In [130]:
from pypdf import PdfReader
from functools import reduce


def get_pages_in_pdf(path_to_pdf: str) -> int:
    """Return the number of pages in a pdf file."""
    reader = PdfReader(path_to_pdf)
    num_of_pages = len(reader.pages)
    return num_of_pages


def read_text_from_pdf(path_to_pdf: str) -> str:
    """Return the text content of a pdf file."""
    reader = PdfReader(path_to_pdf)
    pages_text = [page.extract_text() for page in reader.pages]

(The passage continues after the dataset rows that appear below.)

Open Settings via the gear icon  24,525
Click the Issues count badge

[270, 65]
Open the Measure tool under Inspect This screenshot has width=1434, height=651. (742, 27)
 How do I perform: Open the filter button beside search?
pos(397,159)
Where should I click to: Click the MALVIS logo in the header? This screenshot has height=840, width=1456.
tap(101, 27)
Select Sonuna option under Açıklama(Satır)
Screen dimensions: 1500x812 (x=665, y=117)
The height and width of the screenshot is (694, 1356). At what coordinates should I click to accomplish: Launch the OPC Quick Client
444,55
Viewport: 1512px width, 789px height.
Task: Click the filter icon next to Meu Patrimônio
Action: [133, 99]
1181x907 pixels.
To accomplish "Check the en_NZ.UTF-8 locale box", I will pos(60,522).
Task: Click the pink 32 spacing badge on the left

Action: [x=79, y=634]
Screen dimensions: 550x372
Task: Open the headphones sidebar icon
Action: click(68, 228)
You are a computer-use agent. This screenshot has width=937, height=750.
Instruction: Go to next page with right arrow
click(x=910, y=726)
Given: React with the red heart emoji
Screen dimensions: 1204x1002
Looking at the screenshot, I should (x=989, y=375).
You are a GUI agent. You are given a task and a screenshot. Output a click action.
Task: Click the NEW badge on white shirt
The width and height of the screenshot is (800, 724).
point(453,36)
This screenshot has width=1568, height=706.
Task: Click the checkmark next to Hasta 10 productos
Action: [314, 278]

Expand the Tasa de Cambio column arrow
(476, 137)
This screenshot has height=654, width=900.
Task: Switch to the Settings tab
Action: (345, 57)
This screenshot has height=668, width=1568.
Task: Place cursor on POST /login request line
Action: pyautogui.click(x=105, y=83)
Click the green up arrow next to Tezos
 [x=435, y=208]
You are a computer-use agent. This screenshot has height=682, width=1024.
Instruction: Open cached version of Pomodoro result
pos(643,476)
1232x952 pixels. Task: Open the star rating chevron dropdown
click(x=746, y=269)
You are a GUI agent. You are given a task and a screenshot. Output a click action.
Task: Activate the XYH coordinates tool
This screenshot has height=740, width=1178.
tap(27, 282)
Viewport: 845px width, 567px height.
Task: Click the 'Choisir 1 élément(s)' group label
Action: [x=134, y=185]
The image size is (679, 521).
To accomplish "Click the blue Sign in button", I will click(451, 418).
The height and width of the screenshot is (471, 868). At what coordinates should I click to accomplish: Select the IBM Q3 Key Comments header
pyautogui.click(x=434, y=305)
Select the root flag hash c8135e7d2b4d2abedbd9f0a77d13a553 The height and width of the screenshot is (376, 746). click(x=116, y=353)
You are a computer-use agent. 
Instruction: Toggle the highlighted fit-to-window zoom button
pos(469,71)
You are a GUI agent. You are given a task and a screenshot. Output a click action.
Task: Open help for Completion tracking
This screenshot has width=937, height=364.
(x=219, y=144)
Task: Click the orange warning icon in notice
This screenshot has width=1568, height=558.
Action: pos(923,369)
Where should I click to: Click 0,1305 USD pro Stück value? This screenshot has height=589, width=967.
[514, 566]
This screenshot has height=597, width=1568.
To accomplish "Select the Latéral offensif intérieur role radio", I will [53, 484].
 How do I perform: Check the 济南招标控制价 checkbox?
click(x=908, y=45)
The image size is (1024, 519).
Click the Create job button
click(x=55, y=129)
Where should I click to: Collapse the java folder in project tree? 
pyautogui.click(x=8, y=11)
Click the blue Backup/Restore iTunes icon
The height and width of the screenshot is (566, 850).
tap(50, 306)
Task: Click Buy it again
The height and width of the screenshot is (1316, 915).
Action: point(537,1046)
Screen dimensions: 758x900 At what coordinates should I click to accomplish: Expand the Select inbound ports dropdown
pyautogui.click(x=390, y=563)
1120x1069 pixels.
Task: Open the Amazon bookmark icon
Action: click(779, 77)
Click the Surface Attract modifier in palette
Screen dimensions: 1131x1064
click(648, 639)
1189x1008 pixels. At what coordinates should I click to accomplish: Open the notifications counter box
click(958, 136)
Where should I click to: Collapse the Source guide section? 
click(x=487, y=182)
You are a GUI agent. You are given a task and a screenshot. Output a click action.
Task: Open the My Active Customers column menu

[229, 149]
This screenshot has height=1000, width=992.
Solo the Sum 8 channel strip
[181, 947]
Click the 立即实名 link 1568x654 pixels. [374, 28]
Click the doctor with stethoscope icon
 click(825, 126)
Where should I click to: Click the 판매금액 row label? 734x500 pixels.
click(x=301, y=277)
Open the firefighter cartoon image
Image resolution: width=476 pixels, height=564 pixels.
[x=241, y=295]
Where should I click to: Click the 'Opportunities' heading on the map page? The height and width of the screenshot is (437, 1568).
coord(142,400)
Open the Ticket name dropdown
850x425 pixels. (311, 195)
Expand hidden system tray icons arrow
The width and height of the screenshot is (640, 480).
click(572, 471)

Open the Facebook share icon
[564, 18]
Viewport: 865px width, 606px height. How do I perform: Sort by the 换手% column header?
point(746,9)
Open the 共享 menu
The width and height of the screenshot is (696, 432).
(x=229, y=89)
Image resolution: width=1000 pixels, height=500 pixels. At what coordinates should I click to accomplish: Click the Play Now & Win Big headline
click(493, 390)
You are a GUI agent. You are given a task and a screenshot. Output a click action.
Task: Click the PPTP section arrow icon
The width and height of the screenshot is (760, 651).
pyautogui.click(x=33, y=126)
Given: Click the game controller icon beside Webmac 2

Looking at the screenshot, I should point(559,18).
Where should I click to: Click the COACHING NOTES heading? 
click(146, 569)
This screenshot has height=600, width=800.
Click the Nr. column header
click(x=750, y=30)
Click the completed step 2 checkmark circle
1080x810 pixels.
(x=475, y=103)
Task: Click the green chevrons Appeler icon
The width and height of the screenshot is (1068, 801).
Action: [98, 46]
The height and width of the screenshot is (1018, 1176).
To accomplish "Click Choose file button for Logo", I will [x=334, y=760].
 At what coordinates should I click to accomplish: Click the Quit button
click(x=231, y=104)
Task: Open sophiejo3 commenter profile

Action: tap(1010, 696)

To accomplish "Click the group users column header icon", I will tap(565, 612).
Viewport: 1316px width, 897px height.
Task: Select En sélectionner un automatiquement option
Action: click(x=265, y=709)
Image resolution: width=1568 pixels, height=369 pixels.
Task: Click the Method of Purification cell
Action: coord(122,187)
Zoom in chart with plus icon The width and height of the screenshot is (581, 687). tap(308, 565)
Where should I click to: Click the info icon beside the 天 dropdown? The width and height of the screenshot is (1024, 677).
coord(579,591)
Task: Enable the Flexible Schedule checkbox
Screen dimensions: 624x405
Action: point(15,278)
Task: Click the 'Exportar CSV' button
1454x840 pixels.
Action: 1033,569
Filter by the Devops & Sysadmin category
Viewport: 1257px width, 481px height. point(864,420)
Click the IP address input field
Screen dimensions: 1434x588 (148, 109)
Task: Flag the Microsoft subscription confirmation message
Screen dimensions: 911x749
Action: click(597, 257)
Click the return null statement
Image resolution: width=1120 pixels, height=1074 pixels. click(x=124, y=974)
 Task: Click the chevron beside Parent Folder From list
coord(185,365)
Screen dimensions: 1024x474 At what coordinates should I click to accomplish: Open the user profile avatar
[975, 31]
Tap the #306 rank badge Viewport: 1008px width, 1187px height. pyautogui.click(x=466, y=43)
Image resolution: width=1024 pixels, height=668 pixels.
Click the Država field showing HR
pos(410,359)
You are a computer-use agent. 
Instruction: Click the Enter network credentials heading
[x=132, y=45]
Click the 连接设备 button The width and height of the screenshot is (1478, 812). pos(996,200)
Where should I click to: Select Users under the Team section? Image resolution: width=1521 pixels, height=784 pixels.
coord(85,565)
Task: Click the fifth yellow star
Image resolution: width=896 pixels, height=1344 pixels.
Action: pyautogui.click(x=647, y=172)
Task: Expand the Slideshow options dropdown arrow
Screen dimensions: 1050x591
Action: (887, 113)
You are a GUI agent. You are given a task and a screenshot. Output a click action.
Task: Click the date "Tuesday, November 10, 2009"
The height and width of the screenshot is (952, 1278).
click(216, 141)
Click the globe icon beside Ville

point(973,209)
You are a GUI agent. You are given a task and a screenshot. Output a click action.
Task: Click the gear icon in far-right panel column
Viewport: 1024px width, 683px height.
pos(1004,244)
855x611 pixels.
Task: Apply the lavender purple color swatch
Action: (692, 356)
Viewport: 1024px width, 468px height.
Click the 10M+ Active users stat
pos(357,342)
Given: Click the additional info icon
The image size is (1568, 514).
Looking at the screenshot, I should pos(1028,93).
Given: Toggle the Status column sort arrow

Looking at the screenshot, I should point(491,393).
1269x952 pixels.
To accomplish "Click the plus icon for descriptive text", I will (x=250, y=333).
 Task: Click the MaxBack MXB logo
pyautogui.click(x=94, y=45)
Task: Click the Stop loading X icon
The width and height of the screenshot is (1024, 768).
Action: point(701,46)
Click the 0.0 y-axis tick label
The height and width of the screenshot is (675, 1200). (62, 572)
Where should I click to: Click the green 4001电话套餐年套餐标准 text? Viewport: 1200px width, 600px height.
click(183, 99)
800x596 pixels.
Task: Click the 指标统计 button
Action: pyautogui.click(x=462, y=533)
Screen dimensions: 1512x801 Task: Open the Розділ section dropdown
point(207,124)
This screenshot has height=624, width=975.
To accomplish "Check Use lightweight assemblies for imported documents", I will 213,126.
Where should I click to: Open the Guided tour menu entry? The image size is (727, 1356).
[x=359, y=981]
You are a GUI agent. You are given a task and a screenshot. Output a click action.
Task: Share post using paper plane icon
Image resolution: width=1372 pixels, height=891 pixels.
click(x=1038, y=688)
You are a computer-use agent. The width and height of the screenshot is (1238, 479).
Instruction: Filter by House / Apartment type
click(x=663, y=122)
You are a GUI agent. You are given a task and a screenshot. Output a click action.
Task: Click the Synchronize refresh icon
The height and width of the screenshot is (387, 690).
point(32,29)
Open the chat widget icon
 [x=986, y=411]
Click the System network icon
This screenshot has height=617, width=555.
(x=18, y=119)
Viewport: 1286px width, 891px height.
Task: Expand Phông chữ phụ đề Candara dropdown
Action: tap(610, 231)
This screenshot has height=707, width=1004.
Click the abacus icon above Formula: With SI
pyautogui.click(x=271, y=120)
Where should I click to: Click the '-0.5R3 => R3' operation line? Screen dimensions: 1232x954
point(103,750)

    pdf_text = reduce(lambda x, y: x + y, pages_text)
    return pdf_text

In [143]:
import re
from logs import log_unexpected_num_of_matches


def drop_lines_with_pattern(input_string, pattern, expected_num_of_matches):
    """
    Drop the lines that contain a match to some pattern.
    If the number of lines dropped is not the expected, log it.
    """
    # filter lines that don't contain a match to the pattern
    lines = input_string.split("\n")
    filtered_lines = [line for line in lines if not re.search(pattern, line)]

    # check if the number of matches is not the expected
    num_of_matches = len(lines) - len(filtered_lines)
    if num_of_matches != expected_num_of_matches:
        log_unexpected_num_of_matches(pattern, num_of_matches, expected_num_of_matches)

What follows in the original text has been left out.